18. Learned counsel for the respondent submitted that the O.P. filed by the appellant before the Family Court was barred by limitation. He has relied on the statement made by the appellant in Paragraph 9 of his O.P. that the foundation stone, for constructing the residential building, was laid by him when he came on leave in July, 1999 and the statement made by the appellant in his proof affidavit that his wife had already got the plan for constructing the house prepared by the time he had reached here on leave in 1999. The appellant had seen that plan in 1999 when he came to know the fact that the building plan was in the name of his wife and hence, even if fraud is alleged on the part of his wife, that fraud came to his knowledge in 1999 and hence, the period of limitation for filing the O.P. commenced from that time. Therefore, according to the learned counsel, the O.P. was barred by limitation. The appellant deposed before the Court that he had seen the building plan before laying the foundation stone in 1999. But, he was not aware whether it was an approved plan or not. He also stated that he had seen that plan only on the previous day of his going abroad. There is absolutely no evidence to show that the appellant then came to know that the building plan was prepared in the name of his wife. Not even a suggestion to that effect was made to the appellant while he was in the witness box. Moreover, even if the appellant had understood that the building plan was in the name of his wife, that is not sufficient to find that the period of limitation commenced from that time because, the evidence available on record shows that there was no occasion for the appellant at that time to doubt any threat to or infringement of his right in the property by the respondent.

19. Article 58 of the Limitation Act prescribes a limitation of three years for a declaration of the nature sought for in this case. As per this Article, the period of limitation begins to run when the right to sue first accrues. The Honourable Supreme Court in Daya Singh Vs. Gurdev Singh, (2010) 2 SCC 194 held that the right to sue for declaration accrues when there is a clear and unequivocal threat to infringe the right. Therefore, the real test is not to ascertain when the factum of purchasing the property or constructing the buildings in the name of the respondent came to the knowledge of the appellant for reckoning the commencement of the period of limitation. But, such commencement of the period of limitation depends on the fact when was the clear and unequivocal threat to or infringement of the right of the appellant had taken place. The fact that the property and the buildings stand in the name of the respondent came to the knowledge of the appellant on a previous occasion ipso facto will not determine the commencement of the period of limitation from that occasion so long as the respondent has not denied the title of the appellant in the properties or she has not asserted her title in them.

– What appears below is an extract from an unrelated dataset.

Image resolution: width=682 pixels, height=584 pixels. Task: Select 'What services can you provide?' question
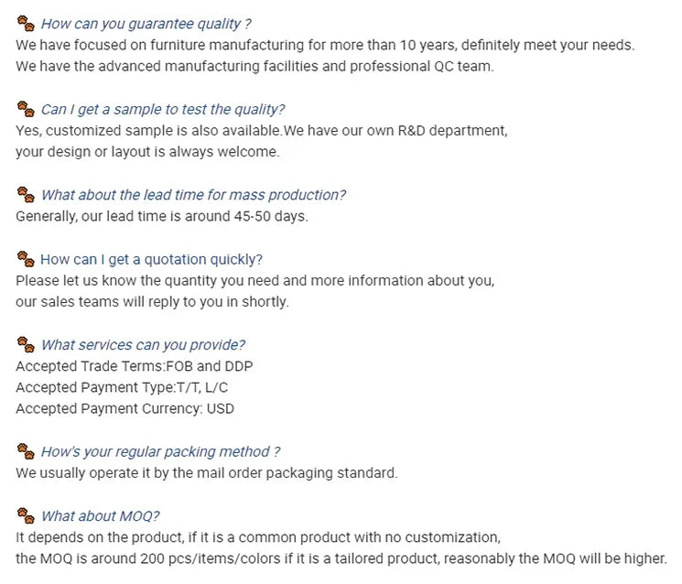143,345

20. It is the definite case of the appellant supported by evidence that a threat to infringe his right by the respondent occurred only in January, 2007 and not before that. The evidence so given by the appellant could not be discredited. We find no reason to disbelieve the evidence so given by the appellant. Therefore, even if it is true that the appellant came to know the fact that the building plan was in the name of the respondent in 1999, the period of limitation cannot commence from that time as the respondent had not denied the title of the appellant and she had not asserted her title at that time. In other words, the appellant’s right to sue for declaration did not accrue then and it accrued only in January, 2007 and not before that. There was a clear and unequivocal threat to or infringement of the right of the appellant in the properties by the respondent in January, 2007 by denying the title of the appellant and asserting her title in those properties. Therefore, the period of limitation prescribed under S.58 of the Limitation Act commenced only from that time. The appellant has filed O.P. before the Family Court on 26.03.2007. Therefore, the argument of the learned counsel for the respondent that the O.P. was not maintainable as it was filed beyond the period of limitation is rejected. It is the admitted case of the appellant that he came to know in the middle of February, 2006 that the sale deeds in respect of the properties were taken in the name of the respondent. This case of the appellant is also supported by his evidence. Even if the right to sue accrued in February, 2006, the O.P. filed by the appellant before the Court below was within the period of limitation prescribed.

21. Learned counsel for the respondent submitted that as the property and the buildings in question are held benami by the respondent, the O.P. filed by the appellant was hit by S.4 of the Benami Transactions (Prohibition) Act, 1988 (for short, the Act). The respondent had no such case in her objections filed before the Court below. It is the specific case of the appellant that the property had been purchased by the respondent and the buildings had been constructed by her as his agent spending his money. The evidence available in this case is clinching to show that the property had been purchased and the buildings had been constructed by the respondent by spending the hard earned money of the appellant. The definite case of the respondent is that the property had been purchased and the buildings had been constructed by spending her own money. But, the respondent has miserably failed to prove that the property had been purchased and the buildings had been constructed by spending her own money. On the other hand, the evidence shows that the property had been purchased and the buildings had been constructed by spending the money sent and given by the appellant. The evidence clearly shows that the respondent fraudulently purchased the property and constructed the buildings in her name without the consent or knowledge of the appellant and against his specific direction. Therefore, the argument of the learned counsel for the respondent that the O.P. filed by the appellant for declaration of his title over the property and the buildings is hit by S.4 of the Act is totally untenable.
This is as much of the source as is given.